ATHENS – Suggesting it could be an alternative to a new name deal for the Former Yugoslav Republic of Macedonia (FYROM) that anti-nationalist Prime Minister and Radical Left SYRIZA leader Alexis Tsipras made, Defense Minister Panos Kammenos said he wants a defense pact linking Greece with Albania, FYROM, Bulgaria and eventually Serbia.
Kammenos, leader of the pro-austerity, marginal, jingoistic Independent Greeks (ANEL) who are SYRIZA’s junior coalition partner, opposes the deal to let FYROM be called North Macedonia – keeping the name of an ancient abutting Greek province – and which would open the door to NATO and European Union accession talks.
The agreement got the support of 91.5 percent of FYROM voters in a Sept. 30 referendum but te paltry turnout of 36.5 percent, which came after opponents called for a boycott, led the country’s election commission to say it was invalid.
FYROM Premier Zoran Zaev, however, said he took it as a mandate and now must convince Parliament, needing a two-thirds majority where he was reportedly seven votes short, to ratify the deal and change the Constitution to remove irredentist claims on Greek lands, including tahe real Macedonia and second-largest city and major port of Thessaloniki.
During a meeting with Wess Mitchell, US Assistant Secretary of State for European and Eurasian Affairs, at the US State Department, Kammenos proposed the mini-Balkan defense pact, said Kathimerini, with no word on how it was received.
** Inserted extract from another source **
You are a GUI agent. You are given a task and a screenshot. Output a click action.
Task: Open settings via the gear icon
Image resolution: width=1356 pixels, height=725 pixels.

Kammenos said the arrangement would stave off Russia interests in the Balkans, which the US wants. The name deal was struck with the help of UN envoy Matthew Nimetz, an American lawyer who had failed for two decades to find a solution but this year resumed talks after a three-year break amid speculation the US wanted to get what would be North Macedonia into NATO.
Kammenos couldn’t even get the support of the government he serves with Alternate Foreign Minister Giorgos Katrougalos saying the idea was a no-go.